Start of RECORDS SHOWN

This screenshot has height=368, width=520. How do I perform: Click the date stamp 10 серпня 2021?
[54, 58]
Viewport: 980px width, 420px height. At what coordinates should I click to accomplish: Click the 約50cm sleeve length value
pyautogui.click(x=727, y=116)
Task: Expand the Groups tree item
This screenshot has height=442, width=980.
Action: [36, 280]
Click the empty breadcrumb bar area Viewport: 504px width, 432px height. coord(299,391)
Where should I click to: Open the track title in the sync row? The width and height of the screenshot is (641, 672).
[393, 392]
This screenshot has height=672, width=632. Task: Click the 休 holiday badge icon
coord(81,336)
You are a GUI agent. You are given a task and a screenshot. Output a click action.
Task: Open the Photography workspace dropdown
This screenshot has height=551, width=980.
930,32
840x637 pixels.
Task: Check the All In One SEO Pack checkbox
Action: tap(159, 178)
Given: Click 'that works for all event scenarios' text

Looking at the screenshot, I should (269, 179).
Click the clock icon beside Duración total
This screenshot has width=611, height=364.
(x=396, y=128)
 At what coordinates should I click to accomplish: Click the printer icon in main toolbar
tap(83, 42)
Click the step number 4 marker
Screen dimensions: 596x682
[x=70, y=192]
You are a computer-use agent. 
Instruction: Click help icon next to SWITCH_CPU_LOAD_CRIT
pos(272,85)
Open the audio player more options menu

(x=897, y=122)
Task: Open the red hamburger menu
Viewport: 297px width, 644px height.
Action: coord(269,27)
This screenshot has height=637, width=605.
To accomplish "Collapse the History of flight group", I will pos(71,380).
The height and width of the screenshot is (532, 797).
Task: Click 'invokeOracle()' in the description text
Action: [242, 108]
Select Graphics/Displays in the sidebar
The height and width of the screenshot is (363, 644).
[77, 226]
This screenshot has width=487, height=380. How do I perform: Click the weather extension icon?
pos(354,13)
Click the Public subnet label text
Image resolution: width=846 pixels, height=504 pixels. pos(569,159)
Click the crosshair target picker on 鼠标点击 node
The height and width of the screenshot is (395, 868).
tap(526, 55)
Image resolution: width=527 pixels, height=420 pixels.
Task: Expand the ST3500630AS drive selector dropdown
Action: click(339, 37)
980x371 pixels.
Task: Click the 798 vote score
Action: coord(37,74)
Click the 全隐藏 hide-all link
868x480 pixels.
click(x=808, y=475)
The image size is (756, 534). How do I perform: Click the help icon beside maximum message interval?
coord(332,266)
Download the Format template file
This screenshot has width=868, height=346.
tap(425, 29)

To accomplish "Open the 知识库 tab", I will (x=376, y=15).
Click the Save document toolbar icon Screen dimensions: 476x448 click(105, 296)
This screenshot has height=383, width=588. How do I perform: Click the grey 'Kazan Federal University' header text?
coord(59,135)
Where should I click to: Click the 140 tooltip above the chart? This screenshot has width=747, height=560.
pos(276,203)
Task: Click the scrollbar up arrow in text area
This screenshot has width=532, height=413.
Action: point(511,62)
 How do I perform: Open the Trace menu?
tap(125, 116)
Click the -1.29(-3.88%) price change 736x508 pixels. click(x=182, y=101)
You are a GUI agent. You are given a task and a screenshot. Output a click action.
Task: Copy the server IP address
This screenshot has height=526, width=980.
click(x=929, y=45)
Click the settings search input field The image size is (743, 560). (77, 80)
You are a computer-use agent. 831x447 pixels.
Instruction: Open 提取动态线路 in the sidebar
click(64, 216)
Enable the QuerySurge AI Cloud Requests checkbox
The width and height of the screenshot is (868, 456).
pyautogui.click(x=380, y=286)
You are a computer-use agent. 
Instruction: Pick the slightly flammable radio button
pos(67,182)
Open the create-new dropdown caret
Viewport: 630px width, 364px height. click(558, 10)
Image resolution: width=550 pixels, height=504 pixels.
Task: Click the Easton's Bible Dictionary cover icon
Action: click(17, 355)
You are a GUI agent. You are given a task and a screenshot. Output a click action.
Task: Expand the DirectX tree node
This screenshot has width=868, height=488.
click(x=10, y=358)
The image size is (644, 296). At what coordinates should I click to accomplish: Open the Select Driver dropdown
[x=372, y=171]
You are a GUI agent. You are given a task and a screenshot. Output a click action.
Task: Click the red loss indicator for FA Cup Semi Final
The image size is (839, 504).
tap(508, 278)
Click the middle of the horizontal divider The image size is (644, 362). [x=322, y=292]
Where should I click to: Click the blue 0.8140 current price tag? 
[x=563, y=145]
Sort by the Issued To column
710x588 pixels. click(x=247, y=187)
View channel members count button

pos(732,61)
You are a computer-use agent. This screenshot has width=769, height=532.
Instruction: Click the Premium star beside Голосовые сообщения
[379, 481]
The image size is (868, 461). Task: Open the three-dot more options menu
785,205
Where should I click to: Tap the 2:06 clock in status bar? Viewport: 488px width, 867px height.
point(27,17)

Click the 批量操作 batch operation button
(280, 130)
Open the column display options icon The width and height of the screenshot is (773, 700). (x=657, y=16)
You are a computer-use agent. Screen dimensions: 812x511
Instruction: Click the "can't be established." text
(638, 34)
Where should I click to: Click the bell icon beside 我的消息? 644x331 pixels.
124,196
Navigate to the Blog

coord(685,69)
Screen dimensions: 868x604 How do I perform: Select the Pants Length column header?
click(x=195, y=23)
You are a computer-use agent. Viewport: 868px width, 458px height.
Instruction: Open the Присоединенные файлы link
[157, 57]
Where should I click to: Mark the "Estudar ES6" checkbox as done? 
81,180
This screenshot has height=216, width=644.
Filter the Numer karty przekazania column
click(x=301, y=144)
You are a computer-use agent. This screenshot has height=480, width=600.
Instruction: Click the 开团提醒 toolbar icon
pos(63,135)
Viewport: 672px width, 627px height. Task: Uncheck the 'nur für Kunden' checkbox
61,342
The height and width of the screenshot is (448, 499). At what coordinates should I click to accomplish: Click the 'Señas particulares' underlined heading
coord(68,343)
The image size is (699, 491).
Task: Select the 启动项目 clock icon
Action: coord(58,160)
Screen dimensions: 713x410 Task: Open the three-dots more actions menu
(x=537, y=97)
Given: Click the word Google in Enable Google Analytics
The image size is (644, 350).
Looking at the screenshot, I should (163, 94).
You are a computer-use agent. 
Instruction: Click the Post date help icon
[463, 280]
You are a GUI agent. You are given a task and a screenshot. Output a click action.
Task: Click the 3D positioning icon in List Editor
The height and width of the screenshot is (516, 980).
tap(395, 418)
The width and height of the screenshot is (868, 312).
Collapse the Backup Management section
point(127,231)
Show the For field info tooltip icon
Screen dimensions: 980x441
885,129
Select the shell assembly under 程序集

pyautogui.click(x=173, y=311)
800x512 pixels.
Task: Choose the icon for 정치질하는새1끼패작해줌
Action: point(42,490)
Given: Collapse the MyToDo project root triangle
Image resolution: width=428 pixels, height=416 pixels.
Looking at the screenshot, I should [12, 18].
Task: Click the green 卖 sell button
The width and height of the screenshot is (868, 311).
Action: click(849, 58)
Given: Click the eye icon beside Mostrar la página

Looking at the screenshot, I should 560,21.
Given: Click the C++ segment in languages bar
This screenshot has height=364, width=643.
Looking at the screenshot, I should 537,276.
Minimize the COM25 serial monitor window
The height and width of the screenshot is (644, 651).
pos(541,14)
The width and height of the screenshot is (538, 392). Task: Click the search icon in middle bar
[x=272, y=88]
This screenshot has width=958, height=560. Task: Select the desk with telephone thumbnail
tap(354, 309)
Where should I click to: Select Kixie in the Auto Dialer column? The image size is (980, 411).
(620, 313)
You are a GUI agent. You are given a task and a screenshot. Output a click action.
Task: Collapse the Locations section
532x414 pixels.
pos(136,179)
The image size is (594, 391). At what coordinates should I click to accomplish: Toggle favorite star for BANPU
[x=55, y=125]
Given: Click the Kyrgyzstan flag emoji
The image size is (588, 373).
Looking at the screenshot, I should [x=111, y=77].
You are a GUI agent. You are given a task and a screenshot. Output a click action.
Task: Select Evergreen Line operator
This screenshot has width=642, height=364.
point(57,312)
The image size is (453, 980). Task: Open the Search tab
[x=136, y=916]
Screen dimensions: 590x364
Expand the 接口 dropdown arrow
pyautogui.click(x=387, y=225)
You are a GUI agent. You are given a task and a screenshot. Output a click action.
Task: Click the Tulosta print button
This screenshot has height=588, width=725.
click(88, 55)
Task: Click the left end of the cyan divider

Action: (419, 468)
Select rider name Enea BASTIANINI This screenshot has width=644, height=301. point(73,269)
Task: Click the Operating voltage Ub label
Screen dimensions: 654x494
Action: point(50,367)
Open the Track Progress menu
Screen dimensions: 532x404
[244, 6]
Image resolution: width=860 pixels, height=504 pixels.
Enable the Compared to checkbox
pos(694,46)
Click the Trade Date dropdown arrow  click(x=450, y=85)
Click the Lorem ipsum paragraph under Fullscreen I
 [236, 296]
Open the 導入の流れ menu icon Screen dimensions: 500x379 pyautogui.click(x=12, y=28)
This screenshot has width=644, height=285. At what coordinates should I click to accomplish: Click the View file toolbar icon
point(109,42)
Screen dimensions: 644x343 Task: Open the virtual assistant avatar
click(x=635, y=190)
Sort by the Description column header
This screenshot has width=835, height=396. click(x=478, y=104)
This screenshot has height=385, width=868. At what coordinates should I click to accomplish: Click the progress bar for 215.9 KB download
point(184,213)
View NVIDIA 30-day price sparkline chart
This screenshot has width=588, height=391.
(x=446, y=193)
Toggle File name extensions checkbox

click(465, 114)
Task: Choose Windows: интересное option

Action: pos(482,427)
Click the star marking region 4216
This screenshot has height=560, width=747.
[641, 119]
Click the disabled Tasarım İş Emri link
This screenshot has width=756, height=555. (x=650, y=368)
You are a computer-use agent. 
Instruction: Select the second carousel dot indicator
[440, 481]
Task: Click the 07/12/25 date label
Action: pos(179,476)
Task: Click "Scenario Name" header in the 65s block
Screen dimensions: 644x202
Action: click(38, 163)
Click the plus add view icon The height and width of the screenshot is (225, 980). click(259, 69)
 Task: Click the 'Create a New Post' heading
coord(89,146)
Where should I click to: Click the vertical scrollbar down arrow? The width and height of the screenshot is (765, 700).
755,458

End of RECORDS SHOWN

GOAL OF THE EXERCISE:
All lines above that include the word "area" must be copied into the answer.

RESPONSE BELOW:
Click the empty breadcrumb bar area Viewport: 504px width, 432px height. coord(299,391)
Task: Click the scrollbar up arrow in text area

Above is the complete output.